We increasingly are involved in cases which seek to secure the clear application of the Americans with Disabilities Act and other federal and state anti-discrimination laws to HIV-related disparities in all aspects of the employment relationship and in the payment of benefits under health and disability policies. The resolution of these questions has a critical impact on the ability of PWAs and their loved ones to maintain a reasonable quality of life.
One of our more quietly dramatic struggles over the right of those with HIV to lead productive lives, however, has been waged outside the courtroom. Early this year, Congressman Bob Dornan finally succeeded in his long-standing campaign to secure federal legislation purging the military of all servicemembers with HIV. Until Dornan's amendment to the 1996 Defense Reauthorization Act was signed into law in February, servicemembers who tested positive for HIV during their terms of service were indistinguishable from other servicemembers with disabilities: their health was monitored and they were permitted to continue to serve and advance in their positions as long as they met the health requirements of their jobs. Servicemembers with HIV, along with those diagnosed with other disabilities such as cancer or heart disease, also were classified as "non-worldwide deployable," meaning that they could not serve in combat or abroad.

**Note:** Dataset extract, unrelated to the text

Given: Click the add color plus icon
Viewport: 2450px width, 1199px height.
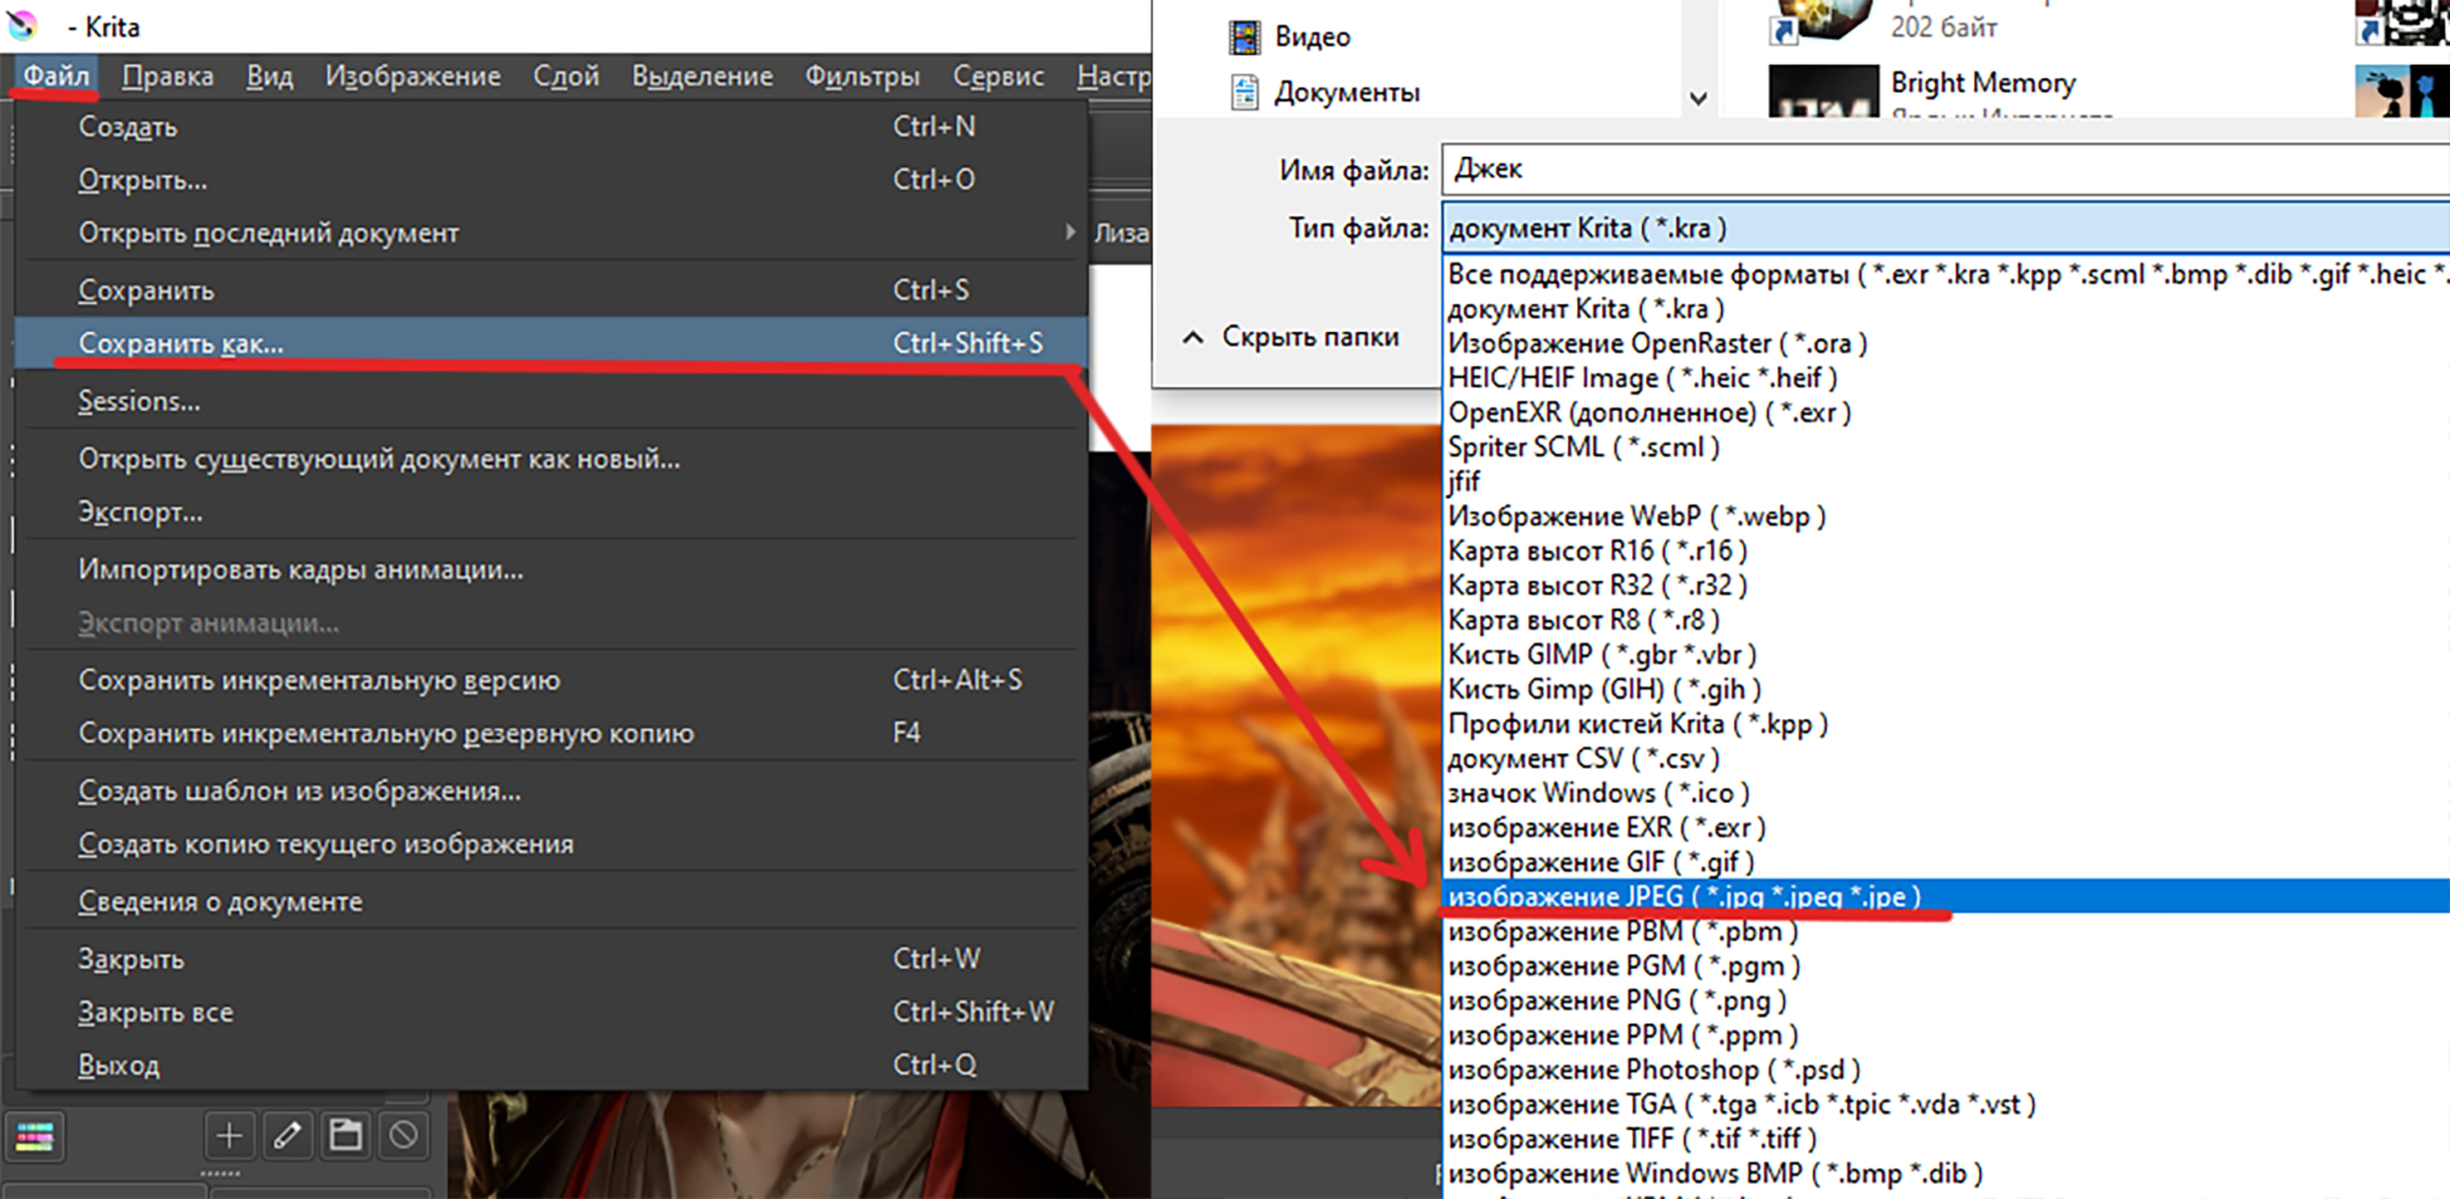Looking at the screenshot, I should pos(229,1135).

The 1049 servicemembers with HIV make up only 20% of those in the military classified as non-worldwide deployable. On average they have served their country for 10 years; some have served in the Gulf War; and many have been honored for special contributions or bravery in service. High-level military officials argued that those with HIV represented years invested in training and valuable service, and in no way compromised military readiness. Nonetheless, Congressman Dornan argued that the presence of HIV-positive servicemembers undermined the combat-readiness of our troops, and unfairly allowed "homosexuals, drug abusers and those who patronized prostitutes" to avoid combat by contracting AIDS through conduct which violates the Code of Military Conduct.
Despite lobbying efforts primarily from Washington-based advocacy groups, President Clinton signed the amended Defense Reauthorization Act in early February. Prior to the signing, Kevin Cathcart and I, along with representatives from the ACLU, Human Rights Campaign, and Servicemembers Legal Defense Network, met with White House counsel Jack Quinn, Department of Justice liaison Walter Dellinger, White House gay liaison Marsha Scott, and several other administration officials. We made a final plea for a veto and, in its absence, strong arguments for an unequivocal statement that the amendment (signed into law to secure military funding including raises for current personnel) was irrational, unwarranted, and unconstitutional.

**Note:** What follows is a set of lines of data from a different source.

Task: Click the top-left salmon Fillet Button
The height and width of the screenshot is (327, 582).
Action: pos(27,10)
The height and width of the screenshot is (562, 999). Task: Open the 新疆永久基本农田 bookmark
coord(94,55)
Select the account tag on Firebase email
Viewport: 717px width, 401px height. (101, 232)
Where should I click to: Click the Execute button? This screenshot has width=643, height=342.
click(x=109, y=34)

While we ultimately were unable to overcome the political rationale for the enactment, it was accompanied by stunning statements by top-level White House and military officials decrying the Dornan Amendment and voicing the view that the enactment was unconstitutional. Two months later, and a week after I attended a subsequent meeting with George Stefanopoulos and most of the same White House officials to argue that the administration had to take a more active role in rejecting the Dornan Amendment and working for its repeal, the provision requiring discharge of HIV-positive servicemembers was repealed.

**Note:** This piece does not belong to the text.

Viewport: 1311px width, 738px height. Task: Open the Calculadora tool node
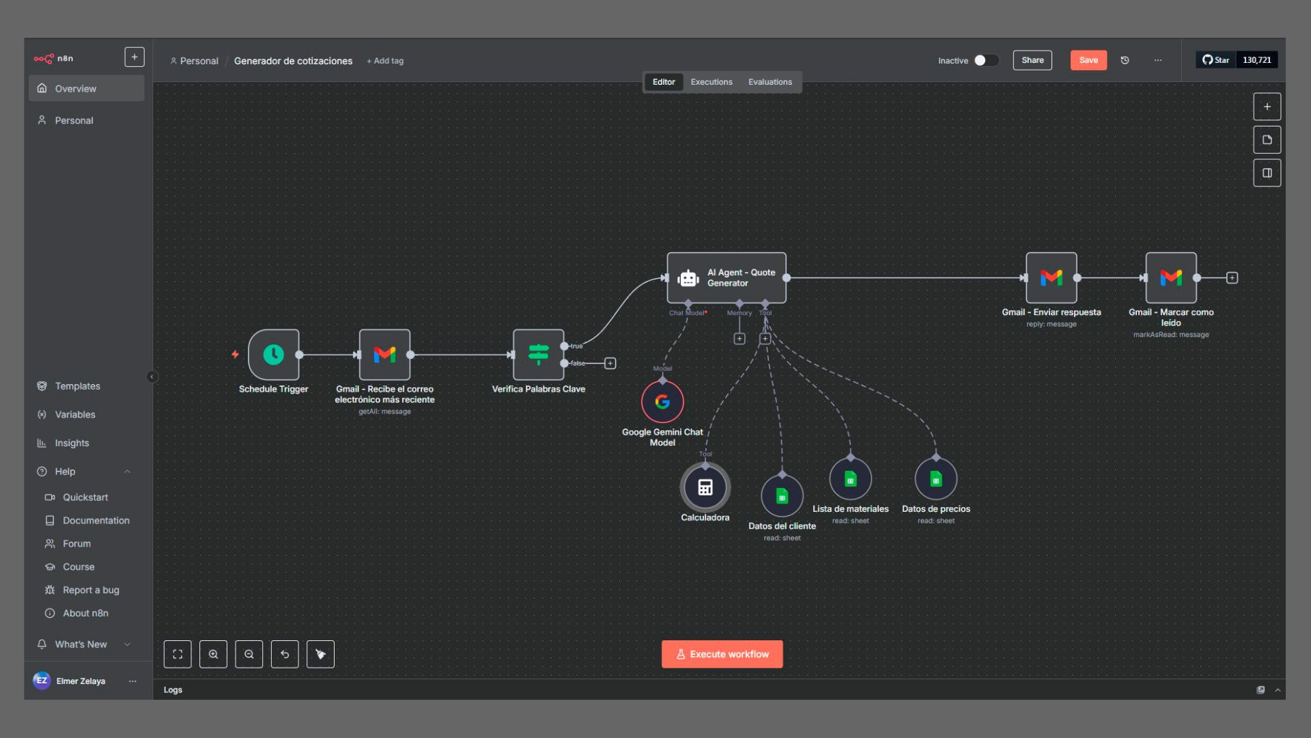[705, 487]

At the other end of the spectrum of our work is our amicus participation in Quill v. Vacco and Compassion in Dying v. State of Washington, two ground-breaking cases invalidating state laws which criminalized physician-assisted suicide. These cases represent a major progression in right-to-die case law and the debate over assisted suicide. They may not carry the immediacy that quality-of-life issues such as opportunities for meaningful work and adequate health care do for most living with HIV. Yet, the ability to live, and die, according to one's own views of when meaningful life has come to an end involve a basic aspect of autonomy and self-empowerment, values central to the struggle of people living with AIDS.